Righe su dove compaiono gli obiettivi

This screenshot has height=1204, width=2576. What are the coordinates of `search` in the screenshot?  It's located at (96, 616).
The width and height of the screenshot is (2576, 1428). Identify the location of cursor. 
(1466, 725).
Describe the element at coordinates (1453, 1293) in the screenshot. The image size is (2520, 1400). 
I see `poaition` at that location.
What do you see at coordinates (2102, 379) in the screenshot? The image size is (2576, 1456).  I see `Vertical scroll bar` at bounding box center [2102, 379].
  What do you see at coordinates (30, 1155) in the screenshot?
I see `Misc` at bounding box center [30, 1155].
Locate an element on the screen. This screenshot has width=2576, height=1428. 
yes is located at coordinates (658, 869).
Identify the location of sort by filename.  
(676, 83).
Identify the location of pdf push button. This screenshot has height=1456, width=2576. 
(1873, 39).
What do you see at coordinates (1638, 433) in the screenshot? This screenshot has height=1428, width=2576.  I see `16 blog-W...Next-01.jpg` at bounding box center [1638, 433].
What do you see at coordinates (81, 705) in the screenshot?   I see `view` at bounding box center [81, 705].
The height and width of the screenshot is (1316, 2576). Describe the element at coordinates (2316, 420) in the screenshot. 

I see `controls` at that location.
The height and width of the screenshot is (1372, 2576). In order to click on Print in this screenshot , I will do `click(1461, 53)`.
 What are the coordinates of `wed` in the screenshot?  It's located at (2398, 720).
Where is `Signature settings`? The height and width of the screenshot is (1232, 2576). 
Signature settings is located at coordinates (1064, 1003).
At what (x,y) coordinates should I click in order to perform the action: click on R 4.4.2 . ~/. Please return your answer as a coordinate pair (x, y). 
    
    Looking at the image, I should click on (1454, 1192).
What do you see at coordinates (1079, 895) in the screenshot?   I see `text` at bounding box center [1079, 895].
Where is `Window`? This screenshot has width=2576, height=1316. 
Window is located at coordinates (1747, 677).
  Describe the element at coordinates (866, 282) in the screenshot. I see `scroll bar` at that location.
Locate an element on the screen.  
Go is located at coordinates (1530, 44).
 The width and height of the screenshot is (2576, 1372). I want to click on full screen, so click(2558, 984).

» **OBIETTIVO DEL COMPITO**: Seleziona e copia ogni riga dell'elenco che contiene la parola "scroll", tenendo conto di maiuscole e minuscole.

» **RISPOSTA AL PROBLEMA**:
What do you see at coordinates (2102, 379) in the screenshot? The image size is (2576, 1456).  I see `Vertical scroll bar` at bounding box center [2102, 379].
  Describe the element at coordinates (866, 282) in the screenshot. I see `scroll bar` at that location.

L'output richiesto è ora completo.